La adolescencia es una etapa vital marcada por las dudas y la incertidumbre. Los muchachos adolescentes años no acaban de definirse como adultos, pero tampoco como niños y no saben bien como comportarse ni cual es su papel en la sociedad. La adolescencia es un periodo de transformación física y mental donde los cambios se suceden vertiginosamente y reinan los sentimientos de inseguridad, desvalimiento y soledad.

La adolescencia es un periodo crítico en cuanto al consumo de drogas se refiere. Llega un día en el que nuestros hijos adolescentes tiene un primer contacto con las drogas; porque se las ofrece un amigo o un compañero, por la propia curiosidad intrinseca de los adolescentes o porque lo ha visto hacer en la televisión.

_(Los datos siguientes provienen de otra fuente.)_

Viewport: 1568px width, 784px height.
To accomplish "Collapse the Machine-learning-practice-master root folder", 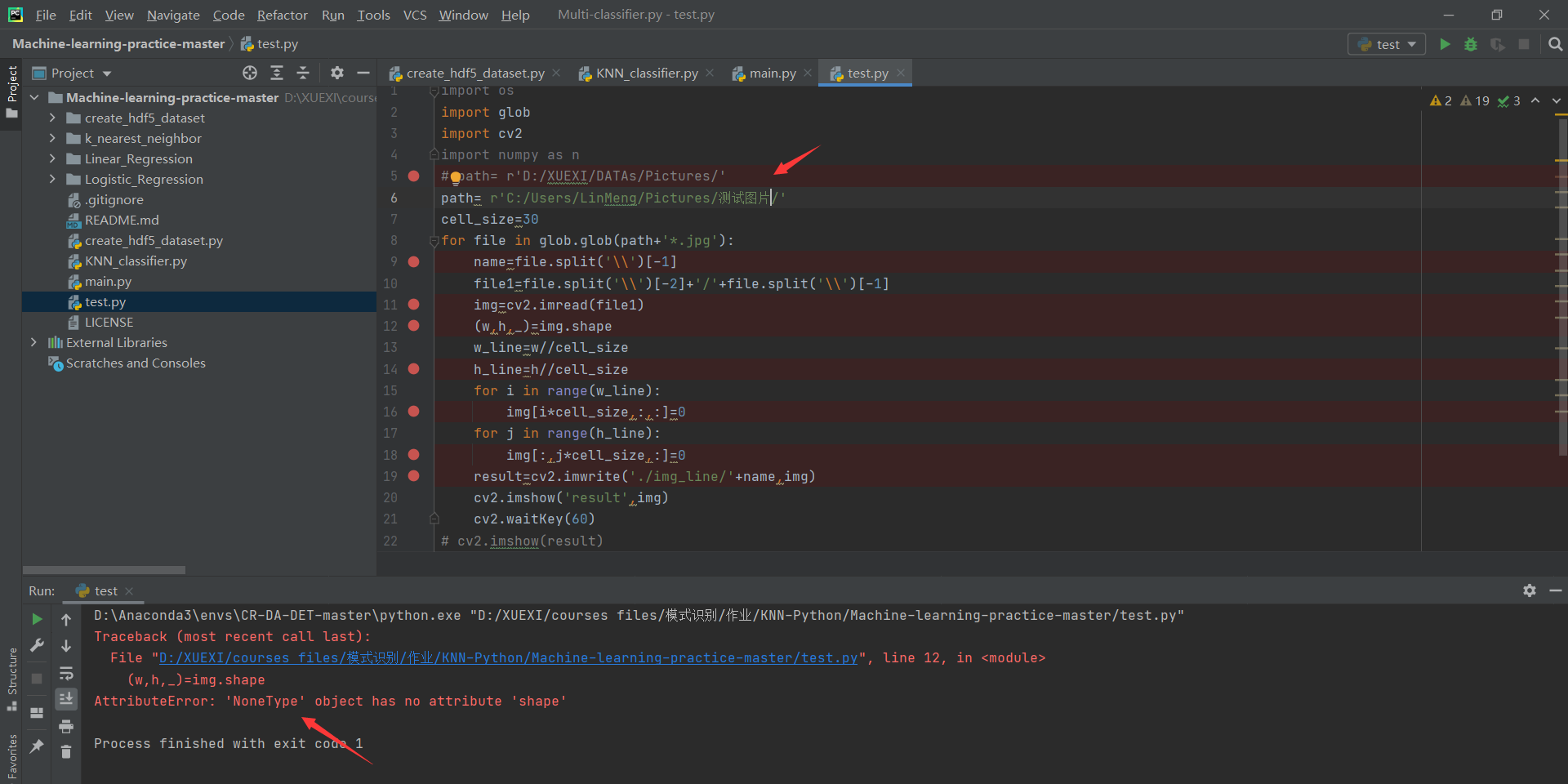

Nunca es demasiado pronto, ni demasiado tarde para hablar de drogas con tus hijos adolescentes. El diálogo es fundamental para resolver cualquier situación relacionada con las drogas, pero no todo vale con respecto a este tema.

Los padres y madres con hijos adolescentes tenemos que procurarnos información adecuada y adaptar nuestras explicaciones a la edad de nuestros hijos. Es importante conocer el tema razonablemente bien, creer lo que decimos y practicarlo. Estar informados y saber cuáles son los efectos y los peligros de las drogas, no estimulará su consumo.

Es importante diferenciar entre “estar disponible” y “atosigar” a los hijos e hijas adolescentes. En el primer caso, se trata de ejercer una supervisión discreta, hacer saber al menor que en cualquier momento puede preguntar, charlar o simplemente “estar” con nosotros. Por el contrario, atosigar es “coser” a nuestro hijo o hija a preguntas, advertencias o consejos. Esta actitud suele generar rechazo en los adolescentes al sentirse tratados como bebés, o aún peor: como sospechosos

Hay que aprender a escuchar, provocar la conversación, establecer una relación de confianza y complicidad con los adolescentes. Muchas veces, los padres, para hablar con sus hijos de temas delicados como las drogas, esperamos encontrar un momento ideal y un ambiente propicio.

Debemos evitar:

  • Interrogarles insistentemente sobre si piensan consumir drogas o si las han tomado ya. Es mucho mejor pedirles su opinión (qué piensan del consumo de drogas por parte de algunos jóvenes, qué peligros ven en ello).
  • Discutir y pelearnos, de modo que la defensa de las drogas se convierta en una afirmación de su identidad.
  • Se rebela contra los adultos, lleva la contraria y transgrede las normas en un acto de afirmación. "Dejadme hacer mi vida."
  • Desautorizar o culpabilizar de forma permanente con un juicio que fácilmente puede volvérsenos en contra.